▸ **Extracted data**:

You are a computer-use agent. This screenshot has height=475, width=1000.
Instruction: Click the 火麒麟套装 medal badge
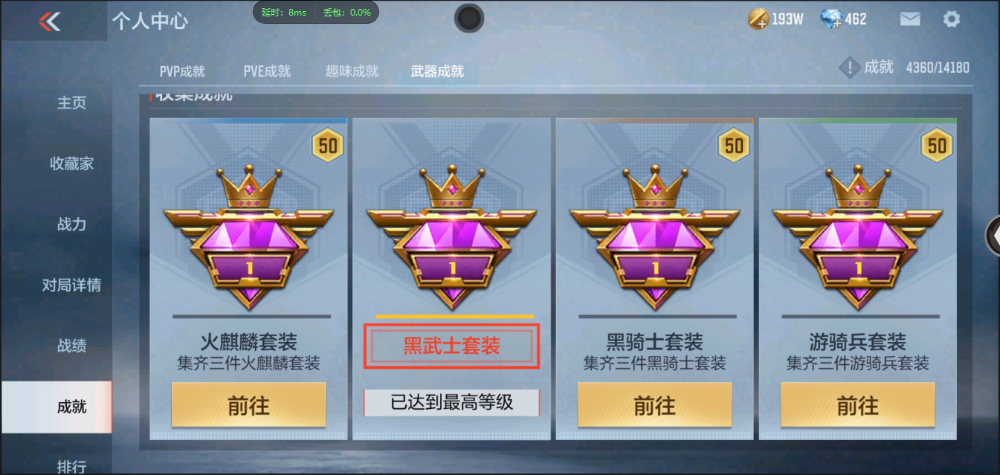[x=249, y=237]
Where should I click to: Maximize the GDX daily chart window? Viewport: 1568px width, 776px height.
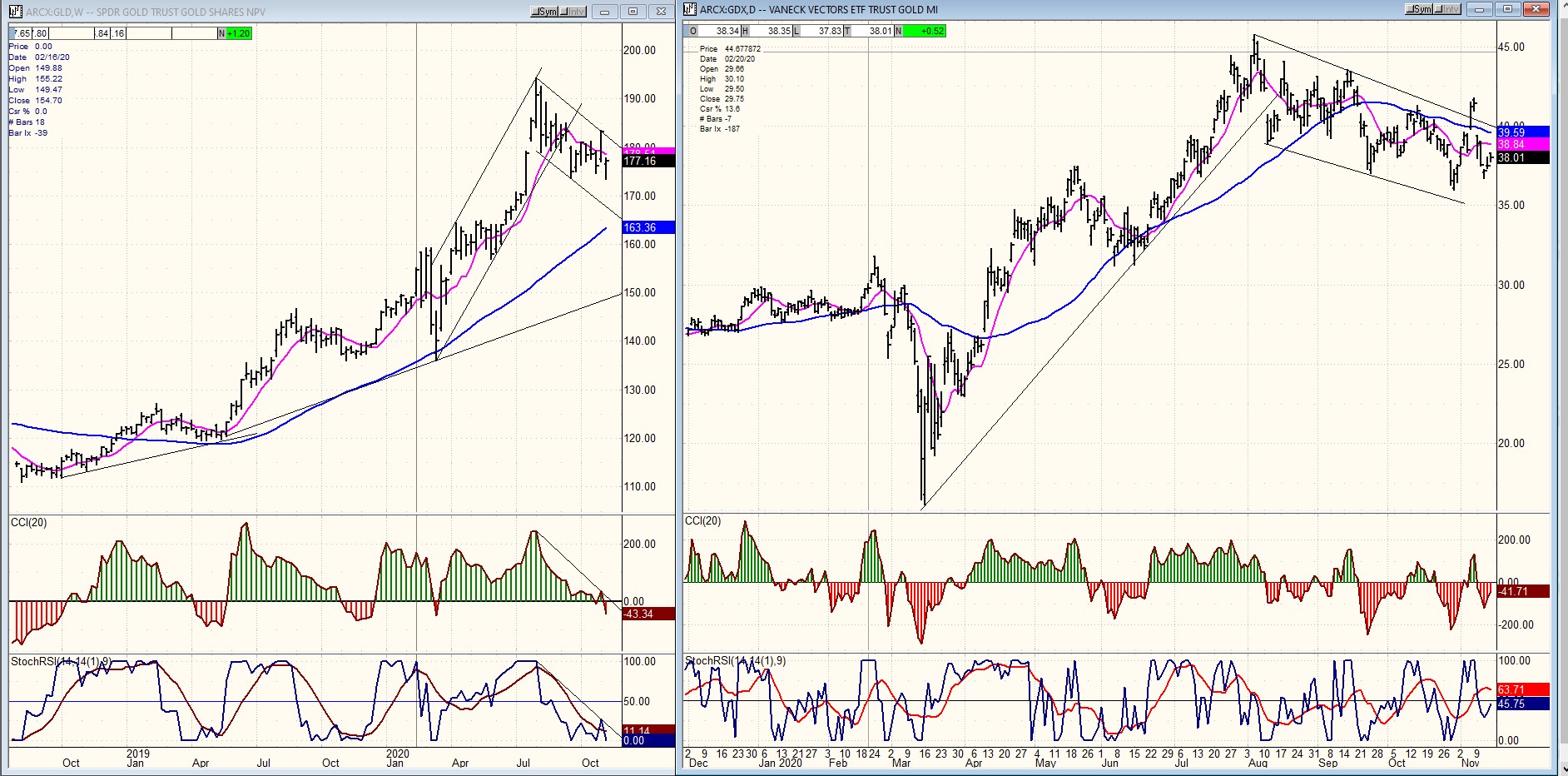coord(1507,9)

▸ **Objective**: Rewrite all of the data above with "medal badge" replaced by "medal icon" and everything else unchanged. Leave the pictures out of your answer.

▸ **Exercise result**:
You are a computer-use agent. This screenshot has height=475, width=1000.
Instruction: Click the 火麒麟套装 medal icon
[x=249, y=237]
Where should I click to: Maximize the GDX daily chart window? Viewport: 1568px width, 776px height.
coord(1507,9)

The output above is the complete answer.